Can you give me an idea of the use case? Given that we give you in-pipeline options to do comparisons/normalizations between object measurements and image measurements (CalculateMath), I feel like that’s better for your hypothetical non-programming person (who also might not like the size of their object tables to double!), but I fully admit I may not have appreciated them all.

One concrete use-case is a browser tool which enables clicking on an object in a table and then the browser tool would open up the corresponding image.
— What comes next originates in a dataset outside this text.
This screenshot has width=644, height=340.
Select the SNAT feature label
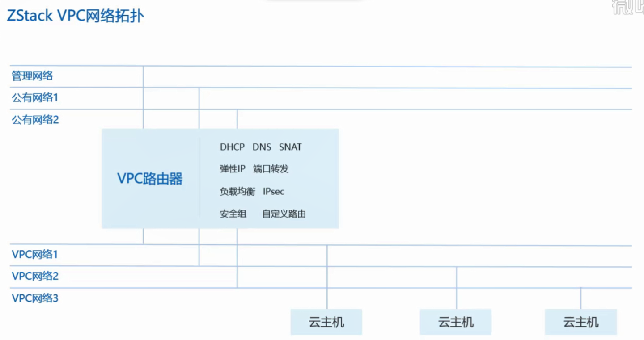coord(290,147)
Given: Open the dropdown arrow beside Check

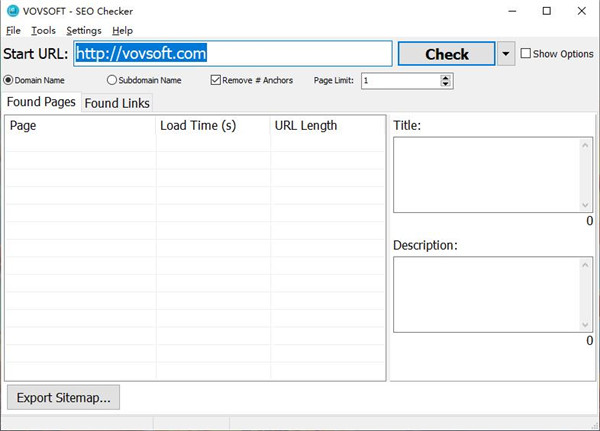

To do so, it needs to know the paths to the saved images, which are only available in the images table.

I just naively thought, since there already is a check box

Add image metadata columns to your object data files

it would be consistent and not a big deal to also add another one

Add image measurement columns to your object data files

If that raises too many conceptual concerns, that’s of course totally fine, as it is trivial to do the merging if needed at a later step.

It’s not a conceptual concern so much as a practical one- there are often hundreds or thousands of image measurements generated, some of which might be useful to have on an object sheet (example- an intensity metric, if you imagine trying to normalize object measurements to an image measurement of background per-image) and some probably never useful (example-how long in seconds did the CorrectIlluminationApply module take to run?).

For a “computationally naive” user, who might ALREADY get shocked by how many columns are present in an object spreadsheet, I think potentially doubling the number of columns might cause more issues than it solves. Willing to discuss more, definitely though.

All that being said, I think adding Path and FileName to the “image metadata” exported to the object spreadsheet is a 100% great idea that we should do (do you mind making a GH issue for this?). Did you have other use cases in mind for this, or is that the major one?

1 Like

Done here: https://github.com/CellProfiler/CellProfiler/issues/3739
Thanks for the discussion!

1 Like

@agoodman
out of curiosity: why are you storing the folder and file name in separate columns rather than just one column with the full path?

I would guess it’s because we allow users to use the path information to define metadata and such.

And I suspect CellProfiler Analyst may need path info? Just guesses though!